I’d say go , but know your limit and don’t push to much beyond it, because only you will suffer after words, not your dad or his wife or anyone else.
I would have a talk with him and tell him his comment is hurtful, your not wallowing in self pity !! Ask him how well he would be able to function if he had the flu during the trip ? Sit down and read him the spoon theory, e- mail it to him, and give him a copy. My daughter is my biggest supporter, but after I read the spoon theory to her, she said she really didn’t understand , and now she does. In reality unless they live in our shoes they can’t fully understand, but knowing that they are trying to , really does help.

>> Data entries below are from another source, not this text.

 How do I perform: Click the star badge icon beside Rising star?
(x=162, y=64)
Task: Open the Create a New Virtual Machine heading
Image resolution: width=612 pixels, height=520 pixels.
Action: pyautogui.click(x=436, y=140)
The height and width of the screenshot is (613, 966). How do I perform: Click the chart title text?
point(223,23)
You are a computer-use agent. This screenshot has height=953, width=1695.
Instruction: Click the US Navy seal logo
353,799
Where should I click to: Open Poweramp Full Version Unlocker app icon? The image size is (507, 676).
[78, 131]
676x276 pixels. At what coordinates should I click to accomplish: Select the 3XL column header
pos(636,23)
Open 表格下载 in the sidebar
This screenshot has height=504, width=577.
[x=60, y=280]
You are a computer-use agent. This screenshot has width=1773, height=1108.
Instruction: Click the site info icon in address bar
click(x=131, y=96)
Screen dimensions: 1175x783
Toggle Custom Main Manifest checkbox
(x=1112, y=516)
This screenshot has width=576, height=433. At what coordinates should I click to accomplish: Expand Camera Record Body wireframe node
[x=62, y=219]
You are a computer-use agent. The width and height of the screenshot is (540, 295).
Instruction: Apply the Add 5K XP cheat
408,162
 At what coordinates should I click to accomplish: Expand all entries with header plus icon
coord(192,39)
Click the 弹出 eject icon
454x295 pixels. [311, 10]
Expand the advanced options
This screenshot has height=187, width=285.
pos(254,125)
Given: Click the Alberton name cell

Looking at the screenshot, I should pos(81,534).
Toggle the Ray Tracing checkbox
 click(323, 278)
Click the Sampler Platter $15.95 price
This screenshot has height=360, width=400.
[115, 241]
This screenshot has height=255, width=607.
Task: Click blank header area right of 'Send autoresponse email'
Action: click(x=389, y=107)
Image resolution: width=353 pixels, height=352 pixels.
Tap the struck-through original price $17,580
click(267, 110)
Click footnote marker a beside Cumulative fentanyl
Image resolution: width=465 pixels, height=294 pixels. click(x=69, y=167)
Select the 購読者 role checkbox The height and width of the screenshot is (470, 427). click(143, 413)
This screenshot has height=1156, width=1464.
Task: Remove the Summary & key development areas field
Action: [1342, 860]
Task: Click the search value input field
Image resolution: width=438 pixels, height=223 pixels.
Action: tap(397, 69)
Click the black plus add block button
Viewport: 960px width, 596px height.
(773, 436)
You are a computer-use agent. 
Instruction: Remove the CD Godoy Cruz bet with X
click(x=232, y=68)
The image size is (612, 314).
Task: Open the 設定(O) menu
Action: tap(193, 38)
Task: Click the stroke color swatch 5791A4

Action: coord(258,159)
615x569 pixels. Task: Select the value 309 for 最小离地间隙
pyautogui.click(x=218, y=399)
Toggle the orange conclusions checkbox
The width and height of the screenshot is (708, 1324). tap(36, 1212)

He obviously does not understand at all !! So you can’t be mad at him, but I would do my best to ask him if his is at least willing to try and understand it ?
I still do not understand why some don’t want to try and understand, my best friend of 35 years still keeps saying she thinks I’m just stressed out … Really ??? My muscles hurt if I walk to much (10 min ) I can’t shower, grocery shop and do the dishes all in one day, after 10 hrs of sleep, I drag myself out of bed because my whole body hurts & after being up 2 hrs I feel like I haven’t sleep in a month. So I have been de- stressing out of work for 9 months now… And my joints started hurting… Stress ??? Ok that’s it . Lol
This trip sounds like a trip of a life time… I can understand why you don’t want to miss it, and i can also relate to being fearful of going, you just cant feel bad if you have to only spend a half of day with them,let them make the plans they want & decide when you are there what you will participate in and what you can’t
Politely excuse your self from what they may be doing, if you feel you need to go rest,
The scooter sounds like a great option.
I hope it works out for you , at the most perhaps your dad will see first hand that when you literally can not walk all day, maybe he will see it from a bit differently
Hugs & blessings
dee
My mom has this neat cane that has a little seat that folds out. My dad is very athletic so I figured he could carry it. Its pretty light wait but I get a lot of pain in my shoulders. Carrying it would kill me. I figured this way I could sit when I needed to.I'm going to try to find a fanny pack...yep I said it. I think that it would be better than carrying my purse around. I just don't know where to get one these days....its not 1990. I'm trying to think of different things that minimize the stress on my body. Thanks to all of you for your suggestions. I like how you all but a little in there about yourselves. It is really nice to hear that people do suffer as I do. I wish I could be strong and say fibro is not going to run my life and I am going to do what I want. However, reality is that I can't.
Perhaps you can die early. Were there any death-by-misfire at the onset of the battle of Gettysburg?